**Data listing**

____

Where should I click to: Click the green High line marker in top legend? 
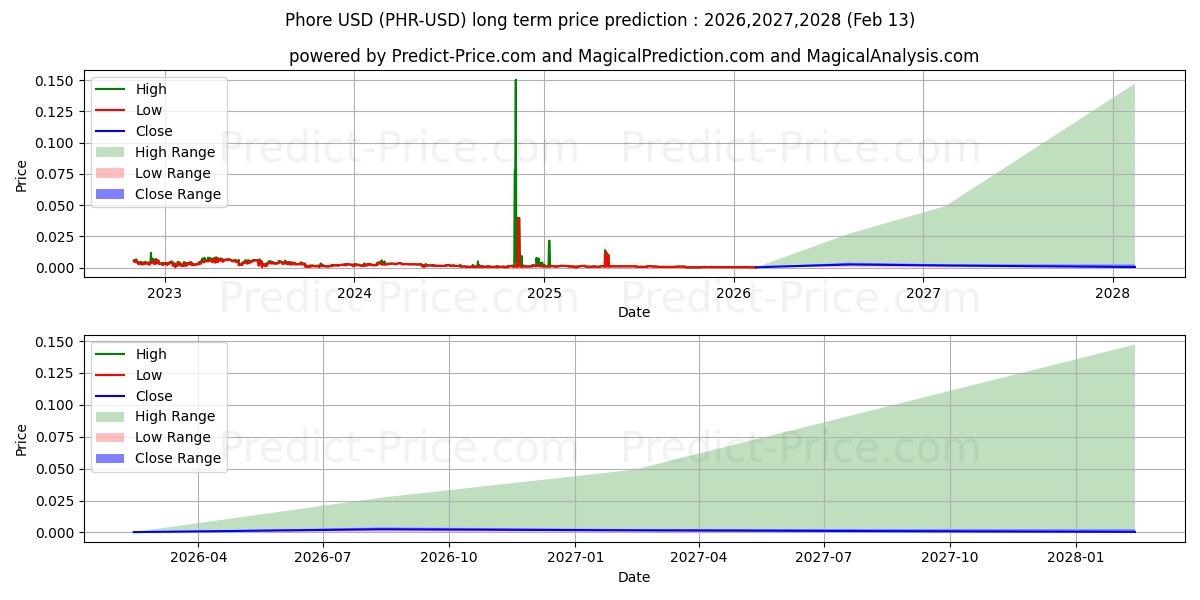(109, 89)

____

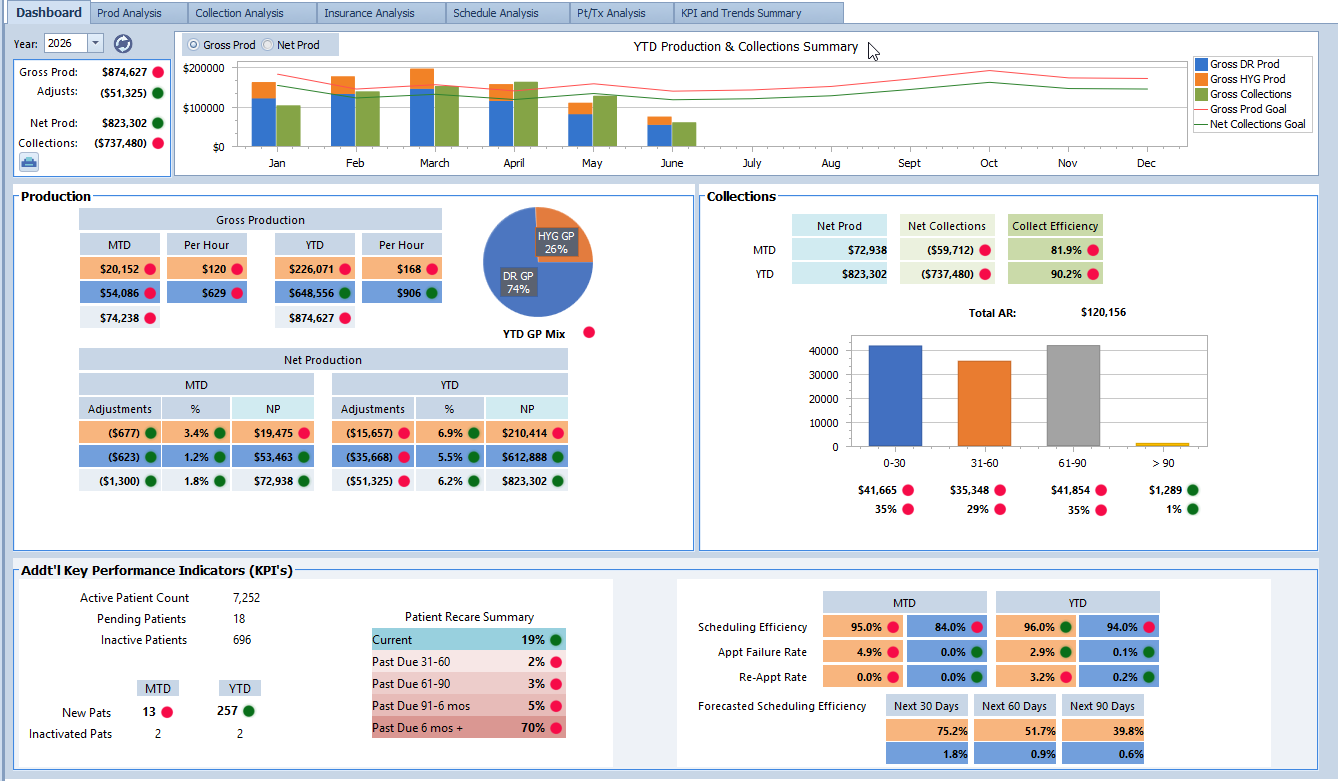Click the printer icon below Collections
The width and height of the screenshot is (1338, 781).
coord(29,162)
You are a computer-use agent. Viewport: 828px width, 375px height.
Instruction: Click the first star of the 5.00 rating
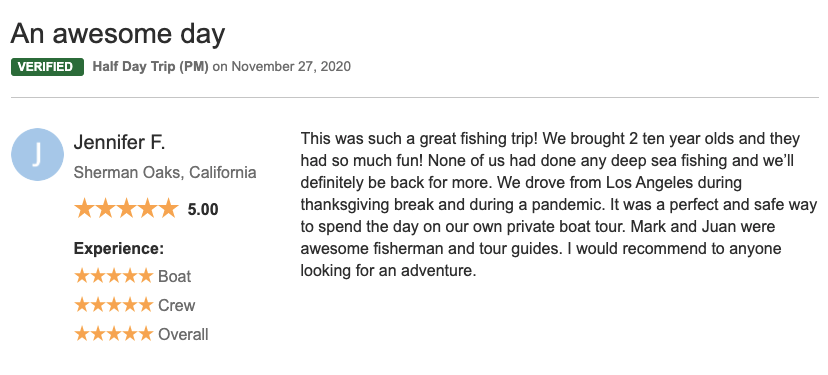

____

**Your objective**
The response should be the listing above, limited to the lines between the one holding "You are a computer-use" and the one holding "Instruction: Click the", inclusive, reproduced exactly.

**Solution to this problem**
You are a computer-use agent. Viewport: 828px width, 375px height.
Instruction: Click the first star of the 5.00 rating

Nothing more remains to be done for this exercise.